Today’s decision is based on the findings of a ‘Europol–EMCDDA joint report on a new psychoactive substance: 4-methylmethcathinone (mephedrone)’, submitted in late March to the Council of the EU, the European Commission and the EMA, concluding Step I of the process (2). Released today on the EMCDDA website, the report features: the chemical and physical description of the drug; evidence of intoxications and fatalities; data on seizures; and information on international trafficking and the involvement of organised crime. In its conclusions, the report presents a case for a formal risk assessment of the substance (Step II).
Commenting today, EMCDDA Director Wolfgang Götz said: ‘A decision to place a new substance under control should not be taken lightly. I believe that Europe sets a good example with its fast-track mechanism for scientifically assessing the health and social risks of new drugs and investigating links to organised crime. Our decision-making process must be informed by a rational assessment of the available evidence rather than by anecdotal and possibly inaccurate reports’.
Mephedrone is a central nervous system stimulant belonging to the group of synthetic cathinone derivatives, which includes substances such as methylone, methedrone and flephedrone (3). Towards the end of 2009, increased evidence of mephedrone use and availability prompted the agencies on 20 January 2010 to embark on a formal data-collection exercise, resulting in their joint report on the substance (4).

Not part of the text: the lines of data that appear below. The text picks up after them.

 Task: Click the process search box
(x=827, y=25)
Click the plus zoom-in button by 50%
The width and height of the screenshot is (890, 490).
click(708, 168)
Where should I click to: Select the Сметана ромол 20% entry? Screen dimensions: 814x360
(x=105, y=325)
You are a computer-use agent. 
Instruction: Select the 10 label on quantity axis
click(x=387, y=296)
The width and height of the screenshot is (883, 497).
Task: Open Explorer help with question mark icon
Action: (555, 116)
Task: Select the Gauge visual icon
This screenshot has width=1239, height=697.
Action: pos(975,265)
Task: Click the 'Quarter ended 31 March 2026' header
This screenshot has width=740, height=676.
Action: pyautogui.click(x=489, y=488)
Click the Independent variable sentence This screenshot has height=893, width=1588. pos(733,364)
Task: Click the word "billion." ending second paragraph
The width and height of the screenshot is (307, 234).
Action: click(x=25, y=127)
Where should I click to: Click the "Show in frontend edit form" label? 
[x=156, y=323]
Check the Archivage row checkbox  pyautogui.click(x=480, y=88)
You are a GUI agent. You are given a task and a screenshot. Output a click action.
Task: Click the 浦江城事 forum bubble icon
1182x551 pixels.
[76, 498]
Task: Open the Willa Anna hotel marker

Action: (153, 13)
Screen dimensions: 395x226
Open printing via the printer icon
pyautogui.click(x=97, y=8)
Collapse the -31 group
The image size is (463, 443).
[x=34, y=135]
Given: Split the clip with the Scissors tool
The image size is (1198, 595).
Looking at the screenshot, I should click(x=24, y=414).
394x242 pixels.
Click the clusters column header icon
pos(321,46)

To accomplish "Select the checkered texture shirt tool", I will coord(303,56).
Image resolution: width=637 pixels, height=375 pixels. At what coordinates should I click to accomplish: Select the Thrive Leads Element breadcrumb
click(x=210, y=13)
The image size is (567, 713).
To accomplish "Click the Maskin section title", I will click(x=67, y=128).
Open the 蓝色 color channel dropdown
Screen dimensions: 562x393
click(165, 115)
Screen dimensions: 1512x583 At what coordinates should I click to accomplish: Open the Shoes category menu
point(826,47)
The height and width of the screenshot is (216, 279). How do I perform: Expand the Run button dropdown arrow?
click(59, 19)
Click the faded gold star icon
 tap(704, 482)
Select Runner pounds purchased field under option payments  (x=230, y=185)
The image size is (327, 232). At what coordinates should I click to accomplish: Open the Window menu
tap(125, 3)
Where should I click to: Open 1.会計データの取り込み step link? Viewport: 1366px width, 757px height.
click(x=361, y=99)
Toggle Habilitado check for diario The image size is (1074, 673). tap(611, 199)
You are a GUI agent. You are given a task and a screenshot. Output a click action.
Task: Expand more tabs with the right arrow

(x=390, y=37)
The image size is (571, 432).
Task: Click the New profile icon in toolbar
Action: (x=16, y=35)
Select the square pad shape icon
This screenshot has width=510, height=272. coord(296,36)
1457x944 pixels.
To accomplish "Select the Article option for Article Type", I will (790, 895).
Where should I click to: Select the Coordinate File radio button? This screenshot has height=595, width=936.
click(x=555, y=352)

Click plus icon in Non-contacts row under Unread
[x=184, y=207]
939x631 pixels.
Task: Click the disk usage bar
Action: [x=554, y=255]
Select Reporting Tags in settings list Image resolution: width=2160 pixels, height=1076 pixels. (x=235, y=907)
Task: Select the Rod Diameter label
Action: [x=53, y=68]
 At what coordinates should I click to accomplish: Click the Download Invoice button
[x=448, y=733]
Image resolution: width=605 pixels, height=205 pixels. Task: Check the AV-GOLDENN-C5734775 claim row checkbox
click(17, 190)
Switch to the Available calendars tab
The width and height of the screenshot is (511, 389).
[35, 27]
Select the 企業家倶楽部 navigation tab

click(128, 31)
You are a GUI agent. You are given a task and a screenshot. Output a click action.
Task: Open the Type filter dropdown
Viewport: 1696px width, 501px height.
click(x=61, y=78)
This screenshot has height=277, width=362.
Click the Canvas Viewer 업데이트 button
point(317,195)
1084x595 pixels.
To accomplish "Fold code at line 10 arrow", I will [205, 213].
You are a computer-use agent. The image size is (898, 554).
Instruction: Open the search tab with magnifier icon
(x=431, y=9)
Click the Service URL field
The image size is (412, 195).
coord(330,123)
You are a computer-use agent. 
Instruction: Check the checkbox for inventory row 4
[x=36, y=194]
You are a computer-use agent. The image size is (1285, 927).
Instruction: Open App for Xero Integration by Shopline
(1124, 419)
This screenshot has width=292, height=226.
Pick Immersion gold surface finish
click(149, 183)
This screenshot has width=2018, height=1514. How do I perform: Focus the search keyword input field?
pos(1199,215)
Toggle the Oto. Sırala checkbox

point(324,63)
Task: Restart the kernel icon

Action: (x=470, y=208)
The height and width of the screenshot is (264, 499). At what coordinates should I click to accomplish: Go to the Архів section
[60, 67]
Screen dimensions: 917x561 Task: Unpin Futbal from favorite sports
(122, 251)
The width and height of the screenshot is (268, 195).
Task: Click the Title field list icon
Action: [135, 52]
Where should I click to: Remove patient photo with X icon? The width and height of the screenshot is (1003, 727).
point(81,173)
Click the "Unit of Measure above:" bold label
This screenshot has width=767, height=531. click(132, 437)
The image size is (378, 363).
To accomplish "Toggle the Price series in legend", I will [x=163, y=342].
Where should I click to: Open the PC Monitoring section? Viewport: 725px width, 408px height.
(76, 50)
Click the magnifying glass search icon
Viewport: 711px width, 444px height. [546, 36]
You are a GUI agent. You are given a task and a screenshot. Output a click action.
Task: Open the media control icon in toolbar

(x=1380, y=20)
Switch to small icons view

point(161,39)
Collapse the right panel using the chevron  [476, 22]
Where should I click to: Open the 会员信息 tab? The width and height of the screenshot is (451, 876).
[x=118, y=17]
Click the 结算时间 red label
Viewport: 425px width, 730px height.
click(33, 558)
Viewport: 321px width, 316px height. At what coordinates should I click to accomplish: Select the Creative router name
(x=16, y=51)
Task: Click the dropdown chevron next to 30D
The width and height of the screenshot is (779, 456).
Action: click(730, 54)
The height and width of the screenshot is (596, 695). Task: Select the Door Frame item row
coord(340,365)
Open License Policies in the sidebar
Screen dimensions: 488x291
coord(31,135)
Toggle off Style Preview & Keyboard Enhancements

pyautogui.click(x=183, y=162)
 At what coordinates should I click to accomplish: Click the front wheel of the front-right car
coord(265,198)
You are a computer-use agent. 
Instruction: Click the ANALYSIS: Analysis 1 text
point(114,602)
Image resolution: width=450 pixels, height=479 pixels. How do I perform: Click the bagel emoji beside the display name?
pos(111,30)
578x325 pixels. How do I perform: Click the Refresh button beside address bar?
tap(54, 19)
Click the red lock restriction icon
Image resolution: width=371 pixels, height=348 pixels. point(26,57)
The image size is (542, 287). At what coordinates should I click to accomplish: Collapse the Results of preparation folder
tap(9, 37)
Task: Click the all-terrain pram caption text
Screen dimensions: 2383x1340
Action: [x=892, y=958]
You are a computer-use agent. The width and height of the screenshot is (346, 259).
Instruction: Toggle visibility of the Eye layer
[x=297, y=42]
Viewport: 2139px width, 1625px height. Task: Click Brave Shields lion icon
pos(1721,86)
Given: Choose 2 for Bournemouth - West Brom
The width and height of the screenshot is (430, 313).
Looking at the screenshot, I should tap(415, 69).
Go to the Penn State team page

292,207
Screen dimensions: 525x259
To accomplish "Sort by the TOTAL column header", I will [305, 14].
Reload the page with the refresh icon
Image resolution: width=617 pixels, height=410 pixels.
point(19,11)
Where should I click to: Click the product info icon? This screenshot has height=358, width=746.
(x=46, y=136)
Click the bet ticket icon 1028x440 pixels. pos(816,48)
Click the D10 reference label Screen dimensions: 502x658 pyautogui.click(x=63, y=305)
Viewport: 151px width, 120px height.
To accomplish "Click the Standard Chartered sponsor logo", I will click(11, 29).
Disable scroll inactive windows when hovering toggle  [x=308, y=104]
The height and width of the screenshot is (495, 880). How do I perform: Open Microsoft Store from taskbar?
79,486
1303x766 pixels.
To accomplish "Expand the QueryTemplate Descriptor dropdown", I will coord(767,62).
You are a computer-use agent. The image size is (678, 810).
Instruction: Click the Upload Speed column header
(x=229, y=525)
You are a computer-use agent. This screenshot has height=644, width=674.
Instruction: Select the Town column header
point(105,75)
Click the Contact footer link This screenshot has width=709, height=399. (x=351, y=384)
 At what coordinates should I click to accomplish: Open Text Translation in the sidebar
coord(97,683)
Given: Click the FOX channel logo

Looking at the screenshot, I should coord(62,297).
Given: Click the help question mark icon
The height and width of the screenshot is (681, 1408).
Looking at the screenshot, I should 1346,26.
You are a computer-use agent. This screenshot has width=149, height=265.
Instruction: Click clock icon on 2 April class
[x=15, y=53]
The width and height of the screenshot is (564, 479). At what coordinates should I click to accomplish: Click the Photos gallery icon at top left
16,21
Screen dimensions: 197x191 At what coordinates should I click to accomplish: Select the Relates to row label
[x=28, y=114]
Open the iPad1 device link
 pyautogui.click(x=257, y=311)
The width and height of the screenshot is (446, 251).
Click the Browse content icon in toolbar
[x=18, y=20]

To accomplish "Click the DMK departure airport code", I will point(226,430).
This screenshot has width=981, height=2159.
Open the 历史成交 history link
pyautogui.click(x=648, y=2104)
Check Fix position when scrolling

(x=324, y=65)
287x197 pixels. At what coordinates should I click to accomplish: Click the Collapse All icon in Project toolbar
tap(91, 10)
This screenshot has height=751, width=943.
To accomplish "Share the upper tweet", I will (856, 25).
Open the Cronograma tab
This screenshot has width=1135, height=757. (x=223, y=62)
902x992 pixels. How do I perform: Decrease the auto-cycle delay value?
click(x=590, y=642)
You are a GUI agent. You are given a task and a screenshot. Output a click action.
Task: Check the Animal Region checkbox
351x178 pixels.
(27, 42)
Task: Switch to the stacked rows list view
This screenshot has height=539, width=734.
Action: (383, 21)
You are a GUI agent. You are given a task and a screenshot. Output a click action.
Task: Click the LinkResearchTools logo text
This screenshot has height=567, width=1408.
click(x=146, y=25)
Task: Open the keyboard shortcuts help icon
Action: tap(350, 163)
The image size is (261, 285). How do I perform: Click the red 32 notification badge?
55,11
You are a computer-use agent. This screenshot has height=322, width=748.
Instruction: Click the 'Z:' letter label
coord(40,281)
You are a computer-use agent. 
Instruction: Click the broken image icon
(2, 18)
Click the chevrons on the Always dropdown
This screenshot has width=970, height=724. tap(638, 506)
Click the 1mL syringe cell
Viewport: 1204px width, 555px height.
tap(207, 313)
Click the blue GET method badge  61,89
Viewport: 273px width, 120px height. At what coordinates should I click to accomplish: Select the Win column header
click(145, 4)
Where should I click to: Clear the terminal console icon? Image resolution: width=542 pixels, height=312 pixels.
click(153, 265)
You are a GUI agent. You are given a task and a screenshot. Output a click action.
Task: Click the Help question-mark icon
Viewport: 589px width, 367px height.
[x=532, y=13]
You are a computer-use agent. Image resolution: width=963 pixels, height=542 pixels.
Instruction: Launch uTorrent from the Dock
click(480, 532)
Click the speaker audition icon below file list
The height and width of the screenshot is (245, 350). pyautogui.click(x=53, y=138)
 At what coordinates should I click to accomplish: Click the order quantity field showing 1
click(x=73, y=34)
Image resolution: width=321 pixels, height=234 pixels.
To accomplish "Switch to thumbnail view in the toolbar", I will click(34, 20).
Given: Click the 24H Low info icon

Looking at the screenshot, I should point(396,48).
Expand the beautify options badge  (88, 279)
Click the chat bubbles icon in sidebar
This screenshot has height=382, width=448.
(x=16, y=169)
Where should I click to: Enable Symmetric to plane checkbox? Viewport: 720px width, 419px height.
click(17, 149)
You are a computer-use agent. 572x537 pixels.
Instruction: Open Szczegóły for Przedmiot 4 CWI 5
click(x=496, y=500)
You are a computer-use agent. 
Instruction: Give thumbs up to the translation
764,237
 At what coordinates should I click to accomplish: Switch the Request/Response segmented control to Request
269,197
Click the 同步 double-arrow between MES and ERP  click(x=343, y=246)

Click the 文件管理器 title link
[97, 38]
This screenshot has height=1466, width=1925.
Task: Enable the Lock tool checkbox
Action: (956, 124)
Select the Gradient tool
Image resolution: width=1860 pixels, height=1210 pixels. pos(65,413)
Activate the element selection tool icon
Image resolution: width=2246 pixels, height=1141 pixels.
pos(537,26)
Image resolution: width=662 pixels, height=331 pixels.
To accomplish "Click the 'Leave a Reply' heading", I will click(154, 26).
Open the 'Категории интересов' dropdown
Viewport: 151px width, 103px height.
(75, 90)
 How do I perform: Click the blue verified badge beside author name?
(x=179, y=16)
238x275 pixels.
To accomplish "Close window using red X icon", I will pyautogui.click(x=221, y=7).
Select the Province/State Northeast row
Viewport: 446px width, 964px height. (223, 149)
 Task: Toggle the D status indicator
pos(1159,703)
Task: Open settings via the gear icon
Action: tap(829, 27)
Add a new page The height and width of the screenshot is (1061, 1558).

Over the last two years, mephedrone and mephedrone-containing products have been aggressively marketed by online suppliers as a legal alternative to ecstasy, amphetamines or cocaine. Advertised online as a ‘research chemical’, 'bath salts', ‘plant food’ and even ‘hoover freshener’, the drug is commonly known by names such as: meph, drone, miaow miaow, bubbles, bounce and subcoca. In some EU Member States, users may source mephedrone from specialised shops (head/smart shops) or street-level drug dealers. The substance is often labelled 'not for human consumption', in order to circumvent potential controls.
On the basis of the risk assessment report (and at the initiative of the European Commission or a Member State), the Council may decide to subject the drug to control measures throughout the EU (Step III) (5). In such a case, EU Member States would then be required to introduce such controls in line with national laws no later than one year after the Council’s decision.
‘The strength of the European early-warning system lies in the fact that, if a decision is taken to control a new drug, this will become a common position throughout the EU’, explains Wolfgang Götz. ‘New drugs marketed and sold online exploit Europe’s open consumer market and are a real test for our existing drug control structures. This poses a collective challenge for EU Member States and one which, I firmly believe, can only be addressed effectively with a collective response’.